For years, Epogen was one of a trio of anemia drugs — all manufactured by Amgen, a California biotech firm — that cost Medicare as much as $3 billion annually. Overall U.S. sales of the drugs exceeded $8 billion.

Nearly two decades after the drugs were first approved in 1989, their purported benefits were found to be overstated, and the FDA issued a series of stern warnings about their potentially deadly side effects, such as cancer and heart attacks.

At least some of their popularity stemmed from the fact that hospitals and clinics made lots of money using them: The spread between what they paid for a dose and what Medicare paid them to administer one reached as high as 30 percent, according to the Medicare Payment Advisory Commission.

The incentives drove up usage. By 2007, about 80 percent of dialysis patients were getting the drugs at levels beyond what the FDA now targets as safe.

Congress pushed Medicare to revise its payment system to remove the incentives for larger doses. Under the new system for dialysis patients, Medicare pays a set fee for a bundle of dialysis services and drugs.

via Medicare overspending on anemia drug – The Washington Post.

So Medicare reimbursed based on ESTIMATES rather than actual usage?  And hospitals and doctors prescribed the drugs so much in part because “they could make so much money using them”?

Of course, the reason the drugs were so lucrative is because Medicare paid so much for them, so it’s the unholy alliance between the government and the private sector–which is at the heart of Obamacare– that is to blame.  Still, this dashes further the assumption that our medical treatment is always based on objective considerations of patient care.

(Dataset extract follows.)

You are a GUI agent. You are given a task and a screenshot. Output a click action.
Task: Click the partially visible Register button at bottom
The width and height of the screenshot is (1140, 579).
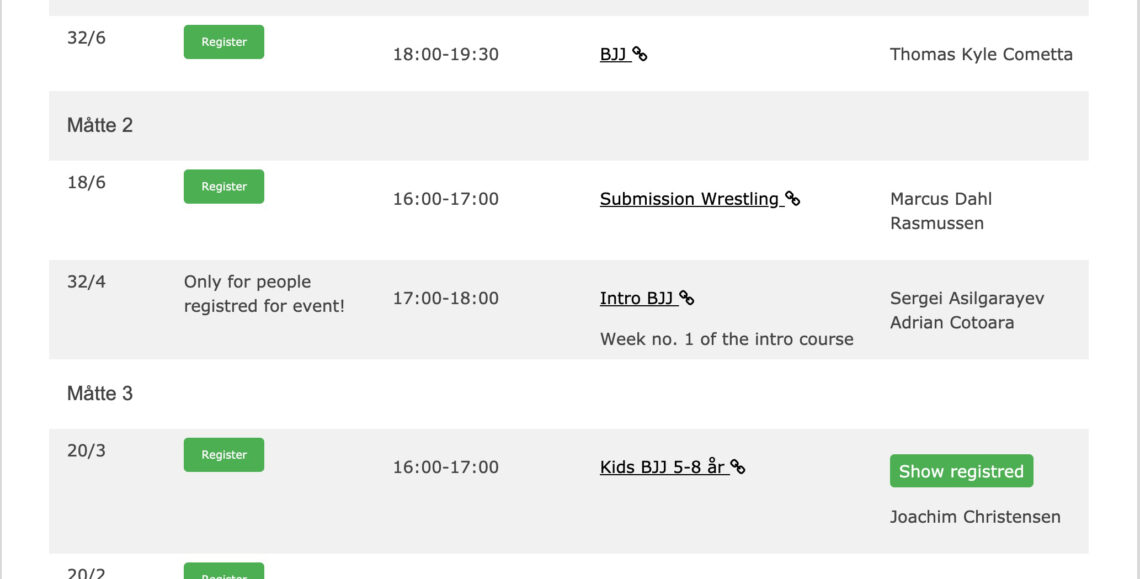coord(224,571)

Are business practices that work in other profit-making enterprises fitting for health care?  For example, why are all of these prescription drugs being advertised on television?  Are patients now “consumers” who are expected to demand certain medicines from their physicians, in which case, what happens to objective determinations in the practice of medicine?  Or are the physicians the target of these marketing campaigns, in which case, again, what happens to objective determinations in the practice of medicine?